Millington says county owes it for leaked water
CHESTERTOWN — The Millington water leak controversy appears no closer to a resolution following a meeting of town representatives with the Kent County Commissioners Tuesday.
Mayor C.J. Morales and councilmen David Rice and Kevin Hemstock presented the town’s case. The issue, which has been simmering for a number of years, is water leaks between the town water system and unincorporated properties in the county that are served by the municipality. Town officials say the cost of the lost water is putting an unacceptable burden on the municipal budget.
Morales said when the town brought the issue to the commissioners two years ago, the commissioners asked for time to review it. He brought in a statement showing the county’s usage from 2013 to the present, and presented a bill for some $87,000 he said the county owes.
Attorney Tom Yeager, representing the county, asked if the agreement between the town and the county speci- fied the terms of the billing. He said the county was not expecting a bill when it scheduled the meeting.
Rice said the agreement specifies the cost of Equivalent Dwelling Units allocated to the county. He said the town installed a meter to measure the amount of water being delivered to the county.
Commission President William Pickrum said the agreement doesn’t make any reference to a meter.
Morales said former county director of public works Wayne Morris told the town to install the meter.
Commissioner Ron Fithian asked if the town agreed there are leaks on both sides of the meter.
Rice agreed that there are leaks on both sides. He said the entire system is faulty.
Fithian said the leaks need to be fixed before the controversy can be settled. “You fix yours, we’ll fix ours, then we’ll see what’s happening,” he said.
Hemstock said the town has fixed most of its leaks, but the county hasn’t. He said the argreement requires the county to fix the leaks.
County Administrator Shel- ley Heller said the county has spreadsheets showing it has put money into repairing the system.
“What about our cost?” Morales said. He said the town was considering legal action.
“As soon as we fix the leaks and see what the difference is, we’ll take care of it,” Fithian said.
After more back and forth about the terms of the agreement, Yeager said the con- tract specifies that the county’s share of the bill relates to the number of EDUs actually connected, not the number allocated.
Rice said that gave the town a better figure to work from. He said he would follow it up.
In Other Business:
• Heller gave an update on the county’s wireless tower at the courthouse, which was closed for climbing be- cause of safety concerns. She said she reached out to several engineering consultants to get a price for a structural analysis, which she said will probably cost about $10,000.

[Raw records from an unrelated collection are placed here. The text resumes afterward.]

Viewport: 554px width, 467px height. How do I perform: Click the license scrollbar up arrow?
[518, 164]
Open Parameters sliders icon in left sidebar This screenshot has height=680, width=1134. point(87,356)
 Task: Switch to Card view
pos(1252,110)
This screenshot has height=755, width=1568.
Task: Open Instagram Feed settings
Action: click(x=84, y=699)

In response to requests by Delmarva WiFi for permission to climb the tower to maintain its equipment, she said, Yeager has drafted a hold harmless agreement stating that anyone who wants to climb the tower does so at their own risk, absolving the county of liability. She said every individual climber would need to sign the agreement.
• Scott Boone, director of information technology, gave an update on the fiber-optic installation in the county. He said installation is “weeks ahead of schedule” with much of the county already installed.

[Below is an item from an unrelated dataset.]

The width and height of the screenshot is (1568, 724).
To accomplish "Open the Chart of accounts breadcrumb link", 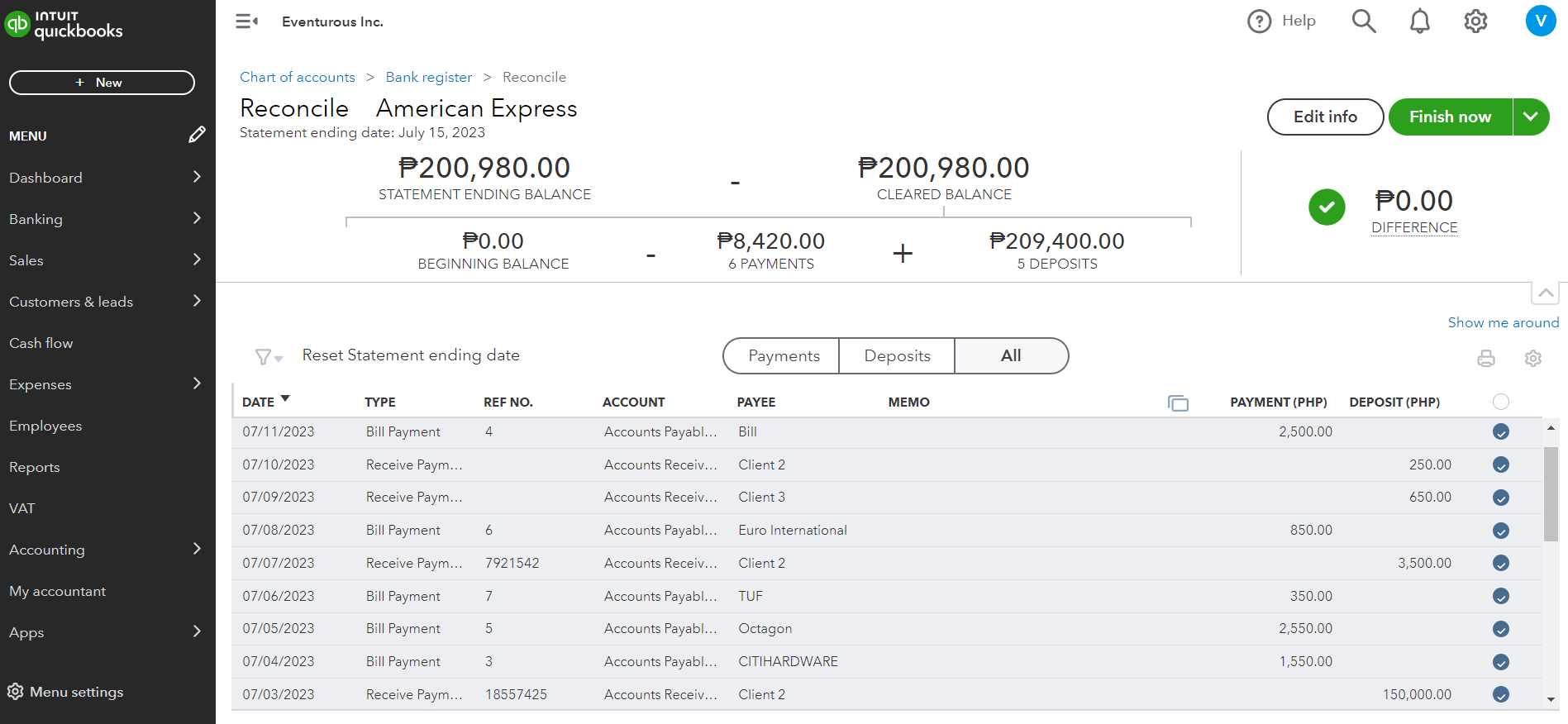I will click(x=298, y=77).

Boone relayed a proposal from FTS Fiber, the contractor on the project, to reduce the size of the fiber cable on three legs of the network that serve less populated areas. He said FTS could easily upgrade the installation if demand proves higher than expected. In return, he said, FTS would connect more county facilities to the network.
Pickrum said he preferred to stick to the original agreement because the population patterns in the county could change over the life of the project. However, he said he would be willing to look at a more detailed proposal. “Come back with a plan and we’ll consider it,” he said.
• Sabine Harvey, horticulture assistant at University of Maryland Extension, brought the commissioners a basket of fresh vegetables and flowers grown in the community garden at Kent County Middle School as a sample of what her programs are doing.
Harvey outlined several of the projects she has led, including one at the Worton Elementary School summer session in which the students made salad from vegetables they grew and another that taught students to grind corn and make tortillas. She also mentioned an upcoming program at Chestertown Town Hall, 6:30 p.m. Nov. 15, on the cabbage family, which includes a wide variety of vegetables.
Master gardener Sabine Harvey, at left, brings flowers and vegetables from the Kent County Middle School garden to the Kent County Commissioners’ meeting, Oct. 25. Harvey reported on programs she has presented for the University of Maryland Extension to show students and other residents the benefits of growing their own vegetables.